Casa das Máquinas, pioneira do rock brasileiro, prepara disco após 44 anos
RIO DE JANEIRO, RJ (FOLHAPRESS) – Pioneira banda do rock setentista brasileiro, a Casa das Máquinas se prepara para lançar um novo trabalho 44 anos depois de seu terceiro disco de estúdio. Trata-se de “Brilho nos Olhos” (nome provável), que traz dois integrantes da formação clássica e mais três recém-chegados.
O primeiro single, “A Rua”, sai nesta sexta (27) nas plataformas de streaming, e a sonoridade segue sendo aquela mesma de quase meio século atrás, com um passeio entre o rock mais puro do primeiro álbum, “Casas das Máquinas” (1974), e o som mais viajandão progressivo dos dois seguintes, “Lar de Maravilhas” (1975) e “Casa de Rock” (1976).
“A preocupação nessa volta aos estúdios era a de não perder a identidade”, conta o tecladista Mario Testoni, 65, tecladista do grupo desde o segundo álbum. “Nosso som era psicodélico, lisérgico, falávamos de amor e natureza. Ainda temos isso. Não temos canções de nove minutos, mas vou confessar que algumas têm uns seis.”
Uma mudança clara é no tipo de vocal. Antes eram mais agudos e dobrados, ou seja, cantados duas ou três vezes a cada trecho pelo mesmo vocalista e depois reunidos na mixagem como se fosse um coro. “A única coisa que não conseguimos fazer bem foi a dobra da voz; não ficou agradável para os dias atuais”, diz Testoni.
“Os anos 1970 foram de experimentação. Ir ao estúdio, na verdade, era pura diversão.” O grupo fez parte de um momento em que o rock brasileiro mergulhou fundo no som progressivo ditado por Pink Floyd, Emerson Lake & Palmer, Yes, Genesis e King Crimson. Além da Casa das Máquinas, a década ouviu Os Mutantes (comandado por Sérgio Dias, já sem Rita Lee e Arnaldo Baptista), O Terço, Pholhas, O Som Nosso de Cada Dia e Vímana, entre outros.
Apesar de não fugir das letras lisérgicas, o single da volta traz uma preocupação mais urbana. “É uma canção escrita há 25 anos pelo Aroldo Binda, ex-guitarrista da banda. Fala das crianças de rua, algo que começou ainda lá nos anos 1960. E piorou muito”.
O disco completo, lançado em uma parceria com a Monstro Discos, tinha data de lançamento no dia 13 de junho, mas a quarentena adiou os planos. “O show no Sesc Pompeia ainda está marcado, mas deve ser cancelado nos próximos dias”, acredita Testoni. “Não há nem possibilidade de prensagem agora, tudo parou.” O álbum, é claro, sairá também em vinil.
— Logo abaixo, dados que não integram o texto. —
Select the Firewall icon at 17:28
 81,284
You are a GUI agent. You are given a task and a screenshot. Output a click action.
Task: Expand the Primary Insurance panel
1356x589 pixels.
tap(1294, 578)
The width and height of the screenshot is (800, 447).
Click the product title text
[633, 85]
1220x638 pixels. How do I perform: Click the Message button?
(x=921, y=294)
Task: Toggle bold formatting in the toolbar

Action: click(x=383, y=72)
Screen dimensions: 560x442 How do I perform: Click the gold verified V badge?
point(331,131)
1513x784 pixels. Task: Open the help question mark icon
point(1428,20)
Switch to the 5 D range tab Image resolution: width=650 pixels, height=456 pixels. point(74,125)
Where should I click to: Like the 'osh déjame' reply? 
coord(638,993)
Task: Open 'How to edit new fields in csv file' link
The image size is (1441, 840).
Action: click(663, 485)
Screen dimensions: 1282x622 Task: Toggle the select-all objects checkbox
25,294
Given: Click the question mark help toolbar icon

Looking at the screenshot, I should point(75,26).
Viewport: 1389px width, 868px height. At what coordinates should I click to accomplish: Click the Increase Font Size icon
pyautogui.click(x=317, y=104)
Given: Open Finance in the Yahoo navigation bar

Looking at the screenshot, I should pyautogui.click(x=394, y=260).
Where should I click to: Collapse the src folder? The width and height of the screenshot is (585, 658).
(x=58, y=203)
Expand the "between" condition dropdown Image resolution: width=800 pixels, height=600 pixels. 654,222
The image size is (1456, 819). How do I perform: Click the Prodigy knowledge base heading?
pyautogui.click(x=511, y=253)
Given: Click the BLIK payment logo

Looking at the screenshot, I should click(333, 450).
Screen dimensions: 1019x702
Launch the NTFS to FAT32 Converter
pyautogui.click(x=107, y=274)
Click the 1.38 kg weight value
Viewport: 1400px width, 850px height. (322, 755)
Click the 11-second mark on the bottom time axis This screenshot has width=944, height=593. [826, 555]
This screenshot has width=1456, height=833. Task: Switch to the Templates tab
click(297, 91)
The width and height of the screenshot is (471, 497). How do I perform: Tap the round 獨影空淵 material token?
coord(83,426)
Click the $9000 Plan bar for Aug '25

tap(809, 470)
Entre as dez novas canções, uma delas foi lançada no início desse projeto, ainda em 2018. Trata-se de “Nova Casa”, que pode ser ouvida nas plataformas de streaming. Mas como os integrantes mudaram de lá para cá, a banda resolveu regravar a canção para o disco.
Os dois grandes hits do grupo nos anos 1970 também serão regravados, como faixas bônus. São “Vou Morar no Ar” e “Casa de Rock”, duas favoritas dos fãs, sempre requisitadas nos shows. Aos curiosos, vale dizer que os três álbuns clássicos estão disponíveis nas plataformas de streaming.
Além de Testoni, o baterista Mario Thomaz é sobrevivente da formação setentista. Aos dois, juntam-se agora Cadu Moreira (guitarra), Geraldo Vieira (baixo) e Ivan Gonçalves (vocal).
A parceria com a Monstro Discos revela um novo modelo de negócio. A banda não é simplesmente contratada, como antigamente. Neste caso, a Casa das Máquinas produziu o disco por conta própria, arcando com os custos de estúdio e mixagem. A empresa, por sua vez, banca a prensagem, a divulgação e o trato com as plataformas, entre outros.
“Foi muito surpreendente que eles tenham se interessado na gente. Ficaram sabendo que estávamos gravando de novo e nos procuraram. Essa parceira foi como ganhar na loto”, come mora Testoni.